Document section
FA: What key performance measures would you recommend are needed to know the impact of compassion on the patient’s experience?
SS: One example would be the patient reported compassion measure that our team developed. We developed the Sinclair Compassion Questionnaire, the SCQ, in a way that it is not only the gold standard research measure, but in way that it could be adapted to different care settings, as a routine clinical measure.
We see this as something that teams can utilize in real time clinical care on a routine basis with their patients, giving them a snapshot of that patients experience of compassion from last week, for example, in comparison the current week. As a result, they can analyze the results and say, ‘We sort of dipped a bit when it comes to seeing things from this patient’s perspective’ for example, ‘let’s go back and have a conversation with them about what happened. So, this specific measure is intended to be used in clinical practice, but it also is primarily for research.

Assigned task 1
Please list each term the interview excerpt uses to name or describe the measure the team developed, including its full name and abbreviation.
Assigned task 2
Answer these questions from the interview excerpt:
(a) What initials mark the person asking about key performance measures?
(b) Which two weeks does the example snapshot compare?
(c) Besides clinical practice, what is the measure primarily for?

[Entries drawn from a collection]
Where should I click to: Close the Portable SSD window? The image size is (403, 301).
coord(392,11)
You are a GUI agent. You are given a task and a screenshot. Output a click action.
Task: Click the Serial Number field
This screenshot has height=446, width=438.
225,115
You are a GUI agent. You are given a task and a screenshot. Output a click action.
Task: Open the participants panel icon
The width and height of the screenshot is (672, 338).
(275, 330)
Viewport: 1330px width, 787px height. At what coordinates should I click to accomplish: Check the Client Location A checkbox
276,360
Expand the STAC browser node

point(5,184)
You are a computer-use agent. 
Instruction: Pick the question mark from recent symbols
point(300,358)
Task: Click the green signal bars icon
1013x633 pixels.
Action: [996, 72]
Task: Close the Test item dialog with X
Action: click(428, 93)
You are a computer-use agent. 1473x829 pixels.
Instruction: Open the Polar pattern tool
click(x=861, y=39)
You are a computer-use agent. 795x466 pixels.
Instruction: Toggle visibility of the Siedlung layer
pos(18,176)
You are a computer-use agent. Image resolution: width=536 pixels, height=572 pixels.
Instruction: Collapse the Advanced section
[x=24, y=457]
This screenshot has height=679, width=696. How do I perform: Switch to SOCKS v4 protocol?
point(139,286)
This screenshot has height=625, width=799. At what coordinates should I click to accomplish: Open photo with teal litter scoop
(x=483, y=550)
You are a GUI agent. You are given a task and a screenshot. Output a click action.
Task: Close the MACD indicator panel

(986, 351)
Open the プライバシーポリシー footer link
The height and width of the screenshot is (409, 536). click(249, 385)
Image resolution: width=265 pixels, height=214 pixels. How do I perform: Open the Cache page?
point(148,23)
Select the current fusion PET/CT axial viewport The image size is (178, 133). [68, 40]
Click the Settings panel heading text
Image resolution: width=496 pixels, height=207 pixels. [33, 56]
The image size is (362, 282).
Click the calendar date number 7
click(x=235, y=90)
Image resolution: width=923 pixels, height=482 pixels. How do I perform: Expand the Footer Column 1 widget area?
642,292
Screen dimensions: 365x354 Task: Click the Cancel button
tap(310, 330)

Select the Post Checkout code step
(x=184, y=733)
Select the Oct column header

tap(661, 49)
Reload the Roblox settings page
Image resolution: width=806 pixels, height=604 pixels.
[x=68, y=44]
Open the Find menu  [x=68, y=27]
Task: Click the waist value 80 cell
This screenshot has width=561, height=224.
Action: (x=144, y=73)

Response 1
- patient reported compassion measure
- Sinclair Compassion Questionnaire
- SCQ
- gold standard research measure
- routine clinical measure

Response 2
(a) FA
(b) Last week and the current week
(c) Research